Task details -> Go through the entries below and retype them exactly, omitting each picture.

Dataset entries

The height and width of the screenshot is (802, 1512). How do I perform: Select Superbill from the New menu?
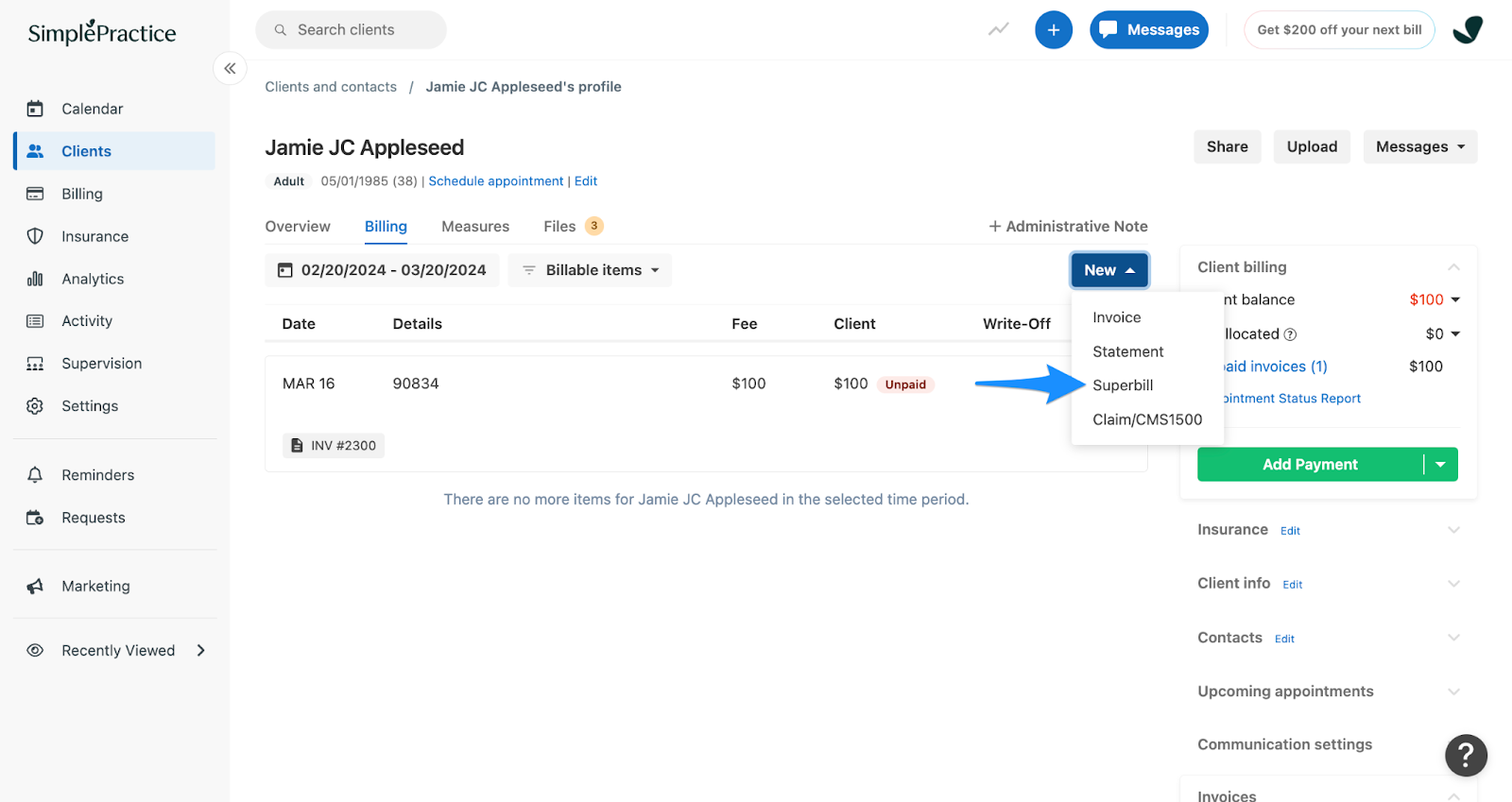point(1123,385)
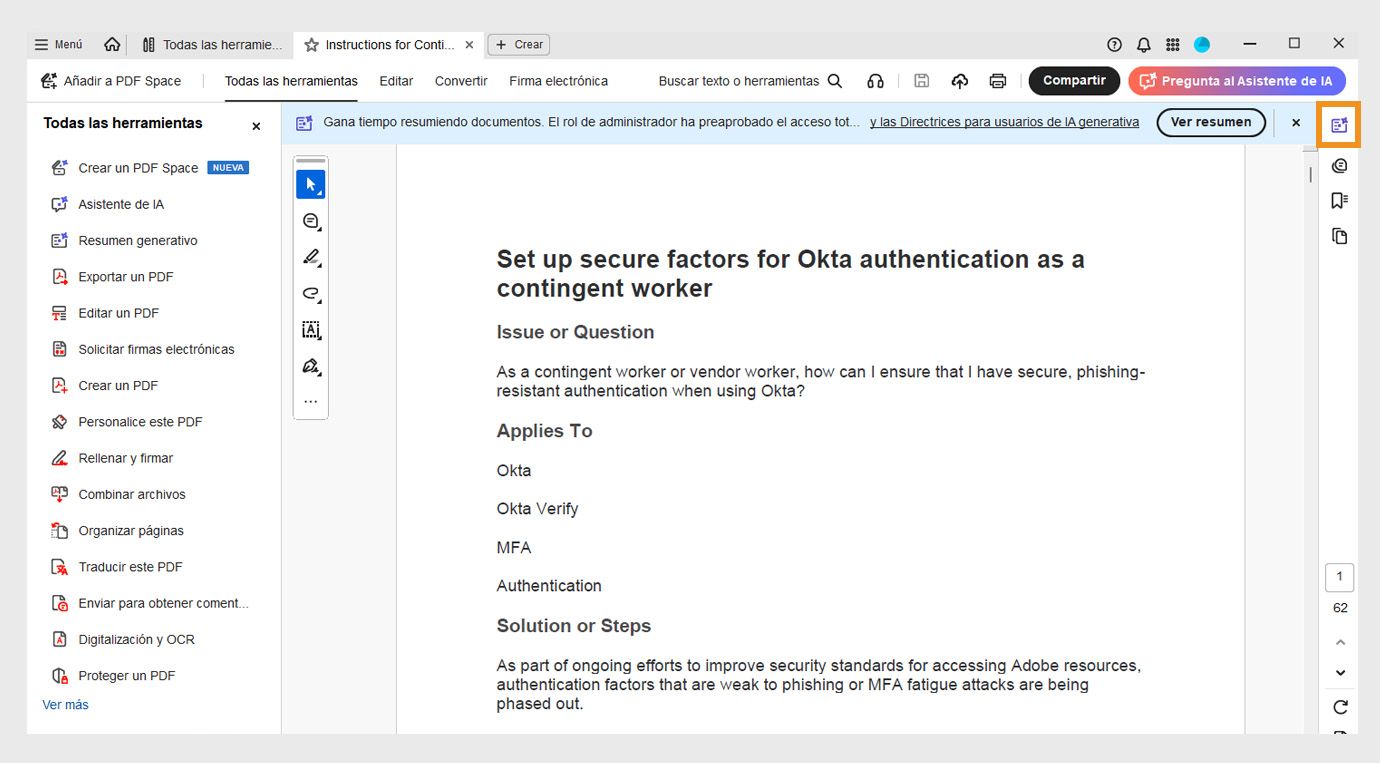This screenshot has width=1380, height=763.
Task: Select the arrow selection tool
Action: [310, 185]
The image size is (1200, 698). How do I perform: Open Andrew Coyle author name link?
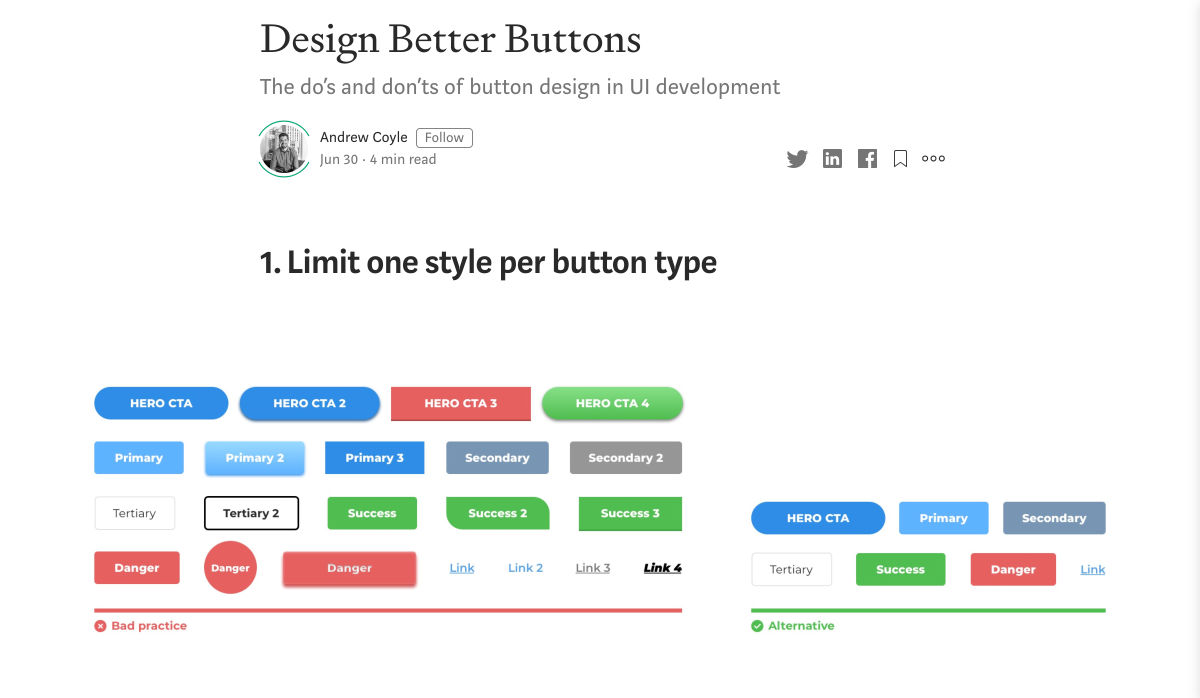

Problem solution ->
The height and width of the screenshot is (802, 1512). How do I perform: Select Superbill from the New menu?
point(1123,385)
This screenshot has width=1380, height=763.
Task: Select the arrow selection tool
Action: [310, 185]
The image size is (1200, 698). How do I perform: Open Andrew Coyle author name link?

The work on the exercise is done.